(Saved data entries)
Start of Block

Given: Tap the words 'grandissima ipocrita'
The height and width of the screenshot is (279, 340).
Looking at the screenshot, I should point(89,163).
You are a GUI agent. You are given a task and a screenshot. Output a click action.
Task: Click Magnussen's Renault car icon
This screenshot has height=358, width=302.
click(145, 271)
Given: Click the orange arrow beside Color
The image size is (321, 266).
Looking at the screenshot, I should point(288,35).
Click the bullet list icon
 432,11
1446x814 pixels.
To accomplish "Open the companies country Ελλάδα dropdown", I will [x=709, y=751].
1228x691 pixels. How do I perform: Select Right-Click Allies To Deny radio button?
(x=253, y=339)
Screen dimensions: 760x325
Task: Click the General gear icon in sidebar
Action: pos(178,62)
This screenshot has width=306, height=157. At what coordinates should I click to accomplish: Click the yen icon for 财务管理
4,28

End of Block
Start of Block

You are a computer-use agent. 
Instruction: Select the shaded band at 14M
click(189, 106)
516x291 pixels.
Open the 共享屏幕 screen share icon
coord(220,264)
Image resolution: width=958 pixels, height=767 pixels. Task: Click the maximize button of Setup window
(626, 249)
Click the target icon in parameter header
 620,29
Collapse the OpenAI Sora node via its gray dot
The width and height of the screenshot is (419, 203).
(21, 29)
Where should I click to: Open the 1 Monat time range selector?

End of Block
Start of Block

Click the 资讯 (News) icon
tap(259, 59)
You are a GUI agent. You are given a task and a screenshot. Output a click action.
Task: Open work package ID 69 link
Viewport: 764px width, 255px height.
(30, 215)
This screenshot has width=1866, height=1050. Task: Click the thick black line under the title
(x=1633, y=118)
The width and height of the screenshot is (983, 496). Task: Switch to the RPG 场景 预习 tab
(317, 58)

End of Block

§ **ASSIGNED TASK**: Above are the records; print exactly the lines from the line with "Given: Tap the words 'grandissima ipocrita'" to the line with "Given: Click the orange arrow beside Color", including both, and nothing else.

§ **ANSWER SECTION**:
Given: Tap the words 'grandissima ipocrita'
The height and width of the screenshot is (279, 340).
Looking at the screenshot, I should point(89,163).
You are a GUI agent. You are given a task and a screenshot. Output a click action.
Task: Click Magnussen's Renault car icon
This screenshot has height=358, width=302.
click(145, 271)
Given: Click the orange arrow beside Color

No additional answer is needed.